## [PROBLEM DESCRIPTION]
Copy nothing but the lines below running from the line containing "Task: Click Barack" through the line containing "The width and", both end lines included.
--- INPUT FOR THIS TASK Enclosed Below ---
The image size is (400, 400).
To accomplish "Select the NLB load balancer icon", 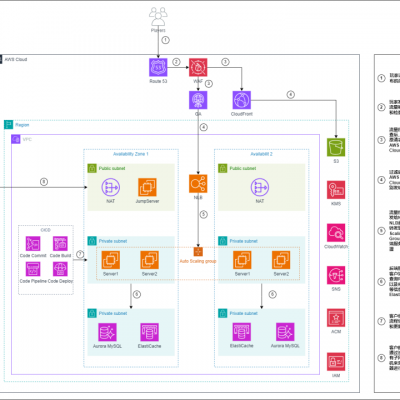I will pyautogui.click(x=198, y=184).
--- End of Enclosed INPUT FOR THIS TASK ---
--- INPUT FOR THIS TASK Enclosed Below ---
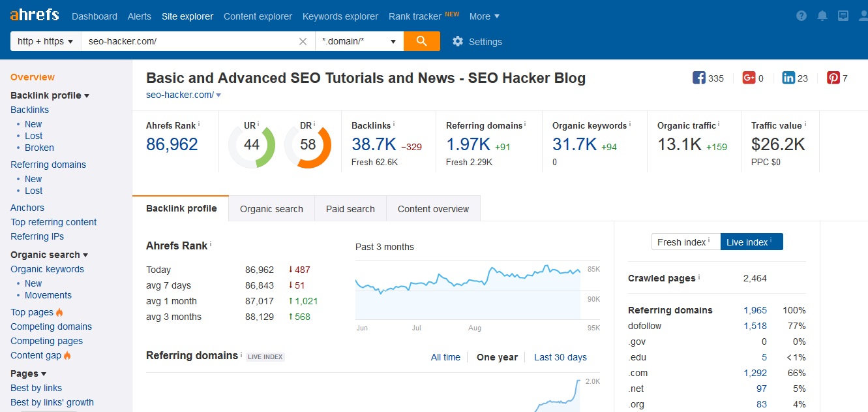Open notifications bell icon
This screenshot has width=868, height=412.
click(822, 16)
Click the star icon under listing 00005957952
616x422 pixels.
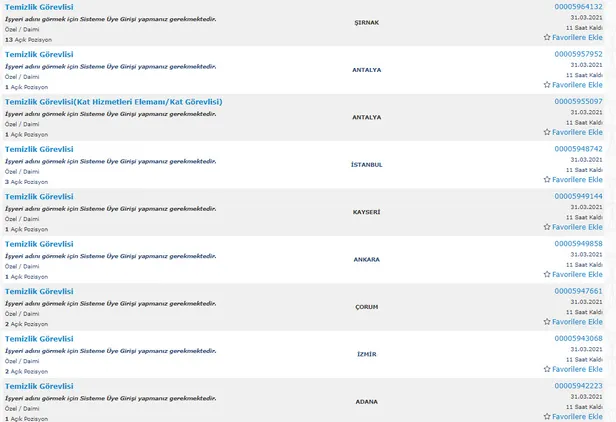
--- End of Enclosed INPUT FOR THIS TASK ---
--- INPUT FOR THIS TASK Enclosed Below ---
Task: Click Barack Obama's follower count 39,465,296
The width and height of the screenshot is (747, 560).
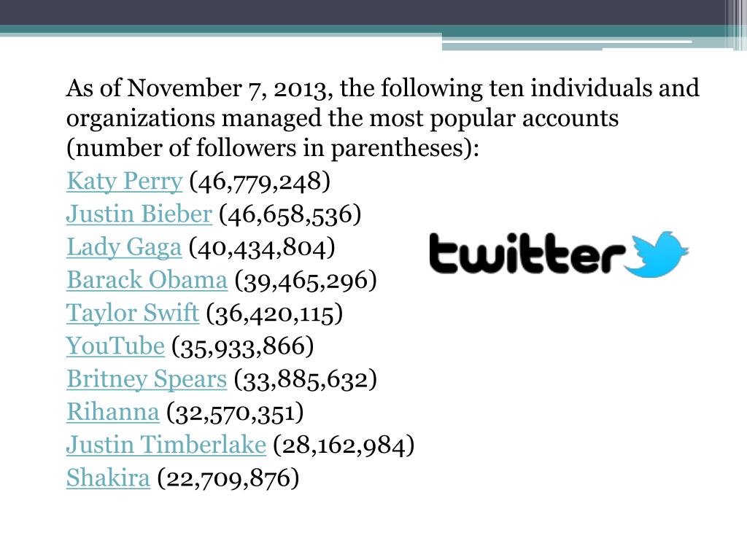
--- End of Enclosed INPUT FOR THIS TASK ---
## [ANSWER FOR THIS EXERCISE]
Task: Click Barack Obama's follower count 39,465,296
The width and height of the screenshot is (747, 560).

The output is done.